Die Freiburger Kulturanthropologin Prof. Dr. Anna Lipphardt übersetzt das Vorhaben:

„Vorgesehen ist ein Alles-ist-erlaubt-Gesetz, bei dem die Ermittler sehr weitreichende Befugnisse erhalten, ohne Rechenschaft über die Art der Anwendung geben zu müssen.“

Die CSU-Landesregierung erlaubt der Polizei tief in die Grundrechte der bayerischen Bürger einzugreifen.
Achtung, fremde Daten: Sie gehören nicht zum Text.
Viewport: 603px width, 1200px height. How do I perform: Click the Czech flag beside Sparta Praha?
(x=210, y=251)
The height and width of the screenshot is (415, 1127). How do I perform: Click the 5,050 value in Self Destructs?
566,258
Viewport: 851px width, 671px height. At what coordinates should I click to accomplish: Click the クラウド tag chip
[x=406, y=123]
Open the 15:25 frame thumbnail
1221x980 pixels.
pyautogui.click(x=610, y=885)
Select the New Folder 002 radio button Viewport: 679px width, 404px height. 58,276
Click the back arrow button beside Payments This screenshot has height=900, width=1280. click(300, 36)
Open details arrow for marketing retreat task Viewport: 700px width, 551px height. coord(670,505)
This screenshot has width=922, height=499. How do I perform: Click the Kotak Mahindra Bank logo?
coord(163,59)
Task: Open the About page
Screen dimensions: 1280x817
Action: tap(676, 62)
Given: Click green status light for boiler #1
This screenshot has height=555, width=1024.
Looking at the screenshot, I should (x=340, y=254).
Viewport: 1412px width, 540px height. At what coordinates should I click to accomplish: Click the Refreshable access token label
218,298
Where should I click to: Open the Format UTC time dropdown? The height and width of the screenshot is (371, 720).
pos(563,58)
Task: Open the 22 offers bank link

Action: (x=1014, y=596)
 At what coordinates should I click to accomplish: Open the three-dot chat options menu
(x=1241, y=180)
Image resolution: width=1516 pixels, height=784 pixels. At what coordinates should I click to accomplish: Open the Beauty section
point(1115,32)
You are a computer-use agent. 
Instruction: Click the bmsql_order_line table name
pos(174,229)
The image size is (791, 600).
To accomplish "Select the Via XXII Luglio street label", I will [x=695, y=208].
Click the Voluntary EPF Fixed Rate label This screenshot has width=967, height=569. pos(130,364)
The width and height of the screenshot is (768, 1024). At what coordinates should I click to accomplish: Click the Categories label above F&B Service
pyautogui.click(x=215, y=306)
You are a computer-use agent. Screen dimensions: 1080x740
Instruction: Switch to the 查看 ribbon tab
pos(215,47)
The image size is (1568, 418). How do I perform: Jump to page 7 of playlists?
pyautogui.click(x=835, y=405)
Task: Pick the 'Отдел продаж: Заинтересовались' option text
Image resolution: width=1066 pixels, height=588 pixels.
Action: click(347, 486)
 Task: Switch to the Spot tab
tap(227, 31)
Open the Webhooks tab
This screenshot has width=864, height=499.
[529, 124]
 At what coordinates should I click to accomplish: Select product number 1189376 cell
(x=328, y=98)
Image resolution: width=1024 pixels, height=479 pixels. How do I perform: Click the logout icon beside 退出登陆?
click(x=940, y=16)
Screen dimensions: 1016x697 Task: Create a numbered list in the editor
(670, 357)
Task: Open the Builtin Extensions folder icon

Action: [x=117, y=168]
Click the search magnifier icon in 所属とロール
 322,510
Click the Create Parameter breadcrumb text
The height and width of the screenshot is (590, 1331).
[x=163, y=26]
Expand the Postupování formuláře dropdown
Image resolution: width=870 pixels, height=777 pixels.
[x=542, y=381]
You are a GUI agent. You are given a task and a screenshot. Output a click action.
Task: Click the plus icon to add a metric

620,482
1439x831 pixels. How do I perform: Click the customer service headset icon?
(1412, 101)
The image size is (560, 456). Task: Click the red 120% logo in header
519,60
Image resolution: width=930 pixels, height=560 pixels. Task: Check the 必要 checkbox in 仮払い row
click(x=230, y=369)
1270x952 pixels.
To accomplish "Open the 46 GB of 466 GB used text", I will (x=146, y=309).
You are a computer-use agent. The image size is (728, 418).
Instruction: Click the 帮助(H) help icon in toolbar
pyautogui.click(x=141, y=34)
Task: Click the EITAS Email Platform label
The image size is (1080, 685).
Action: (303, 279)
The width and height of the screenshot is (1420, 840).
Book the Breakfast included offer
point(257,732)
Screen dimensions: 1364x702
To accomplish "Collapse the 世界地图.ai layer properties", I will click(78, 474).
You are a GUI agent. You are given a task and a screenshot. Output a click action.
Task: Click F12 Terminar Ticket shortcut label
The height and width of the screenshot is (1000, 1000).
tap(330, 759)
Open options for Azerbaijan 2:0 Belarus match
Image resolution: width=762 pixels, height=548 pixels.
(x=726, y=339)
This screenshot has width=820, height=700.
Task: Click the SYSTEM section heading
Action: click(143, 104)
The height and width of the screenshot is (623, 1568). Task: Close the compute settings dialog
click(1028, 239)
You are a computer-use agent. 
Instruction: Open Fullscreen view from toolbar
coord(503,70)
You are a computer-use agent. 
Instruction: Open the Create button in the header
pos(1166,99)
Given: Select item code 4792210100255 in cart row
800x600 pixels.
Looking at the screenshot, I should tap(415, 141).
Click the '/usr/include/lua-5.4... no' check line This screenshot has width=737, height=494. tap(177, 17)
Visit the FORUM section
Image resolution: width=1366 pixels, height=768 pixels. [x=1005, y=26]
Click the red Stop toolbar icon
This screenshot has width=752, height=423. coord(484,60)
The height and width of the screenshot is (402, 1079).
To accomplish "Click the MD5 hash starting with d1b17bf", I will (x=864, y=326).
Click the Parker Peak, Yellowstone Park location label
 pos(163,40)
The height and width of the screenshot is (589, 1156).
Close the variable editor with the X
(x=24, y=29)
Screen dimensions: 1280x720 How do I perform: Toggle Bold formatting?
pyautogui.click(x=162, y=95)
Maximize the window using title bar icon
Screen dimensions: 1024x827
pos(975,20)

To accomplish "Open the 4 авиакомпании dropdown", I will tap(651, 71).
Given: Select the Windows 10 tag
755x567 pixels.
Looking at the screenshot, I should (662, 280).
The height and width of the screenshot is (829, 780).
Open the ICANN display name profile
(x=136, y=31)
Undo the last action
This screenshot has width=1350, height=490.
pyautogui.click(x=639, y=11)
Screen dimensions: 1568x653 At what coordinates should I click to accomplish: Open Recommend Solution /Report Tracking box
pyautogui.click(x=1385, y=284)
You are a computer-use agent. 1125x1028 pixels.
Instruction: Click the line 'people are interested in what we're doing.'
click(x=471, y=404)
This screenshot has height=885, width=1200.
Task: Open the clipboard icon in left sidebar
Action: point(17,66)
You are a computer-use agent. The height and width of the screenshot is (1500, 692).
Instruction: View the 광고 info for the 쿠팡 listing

Seit 1945 hat keine staatliche Behörde mehr so viel Eingriffs- und Kontrollmöglichkeiten in die Privatsphäre und Lebensweise der Bürger gehabt. Selbst Polizeivertreter äußern sich hierzu kritisch: „Hier wird wohl vorsorglich die Rechtsgrundlage beim Einsatz der Bundeswehr im Innern mit schweren Waffen geschaffen, denn solche Waffen mit Sprenggeschossen hat die Polizei aktuell nicht im Streifendienst,“ so die Gewerkschaft der Polizei.
Die Bayernpartei stellt klar: Selbstverständlich hat der Staat die Pflicht, die Bürger vor Terror und Kriminalität zu schützen und ihnen ein Leben in Sicherheit zu ermöglichen. Der Gesetzgeber darf dabei jedoch nicht über das Ziel hinausschießen. Einen Abbau von Grundrechten, wie ihn das neue Polizeiaufgabengesetz vorsieht, lehnen wir daher ab.